Scallywags and rock monkeys

click to enlarge STAIRWAY TO NOWHERE :  This stairway, carved out of the rock, is one reminder of a bygone era at the beach. Some people believe it was built by Sir Francis Drake--and may be a clue to finding his fabled treasure--but more likely it was built by rogue traders during the mid 19th century. - PHOTO BY STEVE E. MILLER
  • PHOTO BY STEVE E. MILLER
  • STAIRWAY TO NOWHERE : This stairway, carved out of the rock, is one reminder of a bygone era at the beach. Some people believe it was built by Sir Francis Drake--and may be a clue to finding his fabled treasure--but more likely it was built by rogue traders during the mid 19th century.

# A quick definition: A scallywag or rock monkey is a certain type of beachgoer. They are fully clothed, and fully voyeuristic. They can generally be found hanging out in groups of three or more on rock piles (the result of landslides), taking in more of the view than is permitted. If any one factor keeps the girls away from the sands of Pirate's Cove, this could be it. At a nude beach, remember, nudity doesn't mean sex--even if the guy with binoculars doesn't know that.

None of these "scallywags" could be reached for an interview. Although they commonly violate space boundaries and generally annoy the naked beachgoers, they are notoriously shy when approached.

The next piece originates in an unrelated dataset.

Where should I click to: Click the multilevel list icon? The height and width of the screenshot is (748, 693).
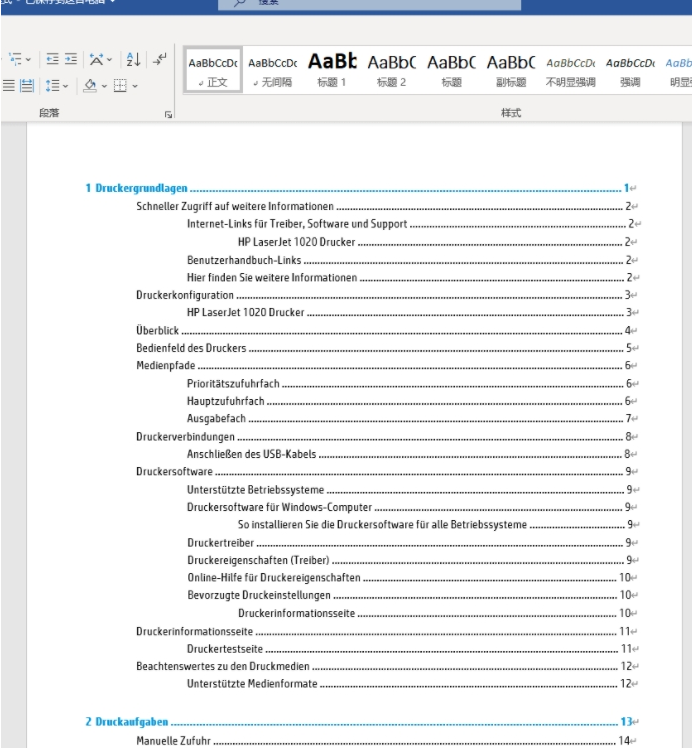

"That is a factor," B.B. noted, reflecting on the beach's recent lower attendance. "And we have been trying to clean up the rock moneys. I've chased weirdoes off the beach, but that's not the norm. I've met tons of great people down here."

 

The issue of keeping people happy is taken so seriously, that for every pervert who would violate the comfort of another sunbather, there is another person to escort him off the beach. It's easier to be naked and comfortable on this beach because everybody else is naked, too.

"The beach is not clothing optional," B.B. explained. "It's a nude beach. If you come down here, you should be nude."

The future of Pirate's Cove

Despite the talk of negative press and potential neighboring development, one of the biggest and longest-running controversies at the cove is over the way volleyball should be played.

"Some people want to play jungle ball," B.B. explained, referring to the informal type of volleyball that focuses on getting the ball over the net, regardless of how many times it's hit. "For the most part, we play three-hit volleyball. There's just less chance of getting hurt that way."

He's not kidding. The pirates, like their historic namesakes, play for blood, only they do it on a slanted stretch that doubles as a water polo court when the tides are right.

"But there's a rule on the beach," B.B. added. "If some young people want to play, it's accepted that you pretty much play for fun."

Still, if the current development possibilities do prompt an occasional worry, visitors to the cove just have to look up to the bluff-top houses already in place to see a Jolly Roger flag in front of one, its skull-and-crossbones flying in solidarity with the beachgoers below.